# Task details:
Reproduce the part of the listing that begins with the line containing "Click the 'Add" and ends with the line containing "point(555,738)", including both of those lines.

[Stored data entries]
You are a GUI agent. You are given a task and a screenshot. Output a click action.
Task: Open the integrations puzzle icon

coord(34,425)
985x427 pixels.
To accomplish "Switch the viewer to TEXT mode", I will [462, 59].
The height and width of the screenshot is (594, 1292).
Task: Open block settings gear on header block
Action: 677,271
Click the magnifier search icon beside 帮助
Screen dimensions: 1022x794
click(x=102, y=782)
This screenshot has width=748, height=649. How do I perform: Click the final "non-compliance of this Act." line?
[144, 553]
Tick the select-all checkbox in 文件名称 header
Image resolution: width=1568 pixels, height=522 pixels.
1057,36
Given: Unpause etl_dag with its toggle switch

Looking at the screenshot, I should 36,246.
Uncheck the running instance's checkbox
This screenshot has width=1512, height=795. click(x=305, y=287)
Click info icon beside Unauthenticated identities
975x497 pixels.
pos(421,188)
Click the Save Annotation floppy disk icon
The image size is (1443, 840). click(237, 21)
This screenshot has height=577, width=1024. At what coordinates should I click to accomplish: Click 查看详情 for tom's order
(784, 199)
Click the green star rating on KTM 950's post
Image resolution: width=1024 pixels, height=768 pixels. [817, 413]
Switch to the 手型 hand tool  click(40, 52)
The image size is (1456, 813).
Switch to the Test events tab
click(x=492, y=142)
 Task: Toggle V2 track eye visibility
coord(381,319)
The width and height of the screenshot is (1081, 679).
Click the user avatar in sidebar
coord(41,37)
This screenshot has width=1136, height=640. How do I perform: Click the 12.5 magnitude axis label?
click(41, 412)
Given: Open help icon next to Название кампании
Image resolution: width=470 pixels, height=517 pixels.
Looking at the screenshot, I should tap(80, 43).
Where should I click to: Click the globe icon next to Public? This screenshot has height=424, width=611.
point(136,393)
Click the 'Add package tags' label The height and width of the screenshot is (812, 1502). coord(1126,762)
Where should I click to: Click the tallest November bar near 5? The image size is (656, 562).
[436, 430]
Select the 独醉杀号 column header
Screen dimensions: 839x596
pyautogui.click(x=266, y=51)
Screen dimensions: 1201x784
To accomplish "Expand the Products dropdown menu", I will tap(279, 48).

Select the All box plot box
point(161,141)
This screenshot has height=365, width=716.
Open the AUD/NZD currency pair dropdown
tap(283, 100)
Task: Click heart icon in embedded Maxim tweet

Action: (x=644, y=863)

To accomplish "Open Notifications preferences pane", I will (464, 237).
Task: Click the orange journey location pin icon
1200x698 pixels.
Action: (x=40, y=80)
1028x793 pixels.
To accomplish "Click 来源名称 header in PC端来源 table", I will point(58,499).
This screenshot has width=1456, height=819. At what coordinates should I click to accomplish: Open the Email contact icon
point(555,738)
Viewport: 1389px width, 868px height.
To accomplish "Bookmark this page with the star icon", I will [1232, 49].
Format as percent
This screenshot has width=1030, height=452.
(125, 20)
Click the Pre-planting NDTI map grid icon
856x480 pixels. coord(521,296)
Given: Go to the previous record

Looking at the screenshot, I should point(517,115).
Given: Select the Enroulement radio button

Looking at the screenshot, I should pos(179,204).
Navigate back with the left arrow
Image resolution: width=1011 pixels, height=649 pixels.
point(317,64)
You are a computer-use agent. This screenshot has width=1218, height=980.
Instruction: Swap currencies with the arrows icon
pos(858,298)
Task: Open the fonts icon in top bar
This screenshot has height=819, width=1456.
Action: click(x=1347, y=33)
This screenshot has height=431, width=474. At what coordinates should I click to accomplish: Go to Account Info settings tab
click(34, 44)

# Complete response:
Click the 'Add package tags' label The height and width of the screenshot is (812, 1502). coord(1126,762)
Where should I click to: Click the tallest November bar near 5? The image size is (656, 562).
[436, 430]
Select the 独醉杀号 column header
Screen dimensions: 839x596
pyautogui.click(x=266, y=51)
Screen dimensions: 1201x784
To accomplish "Expand the Products dropdown menu", I will tap(279, 48).

Select the All box plot box
point(161,141)
This screenshot has height=365, width=716.
Open the AUD/NZD currency pair dropdown
tap(283, 100)
Task: Click heart icon in embedded Maxim tweet

Action: (x=644, y=863)

To accomplish "Open Notifications preferences pane", I will (464, 237).
Task: Click the orange journey location pin icon
1200x698 pixels.
Action: (x=40, y=80)
1028x793 pixels.
To accomplish "Click 来源名称 header in PC端来源 table", I will point(58,499).
This screenshot has width=1456, height=819. At what coordinates should I click to accomplish: Open the Email contact icon
point(555,738)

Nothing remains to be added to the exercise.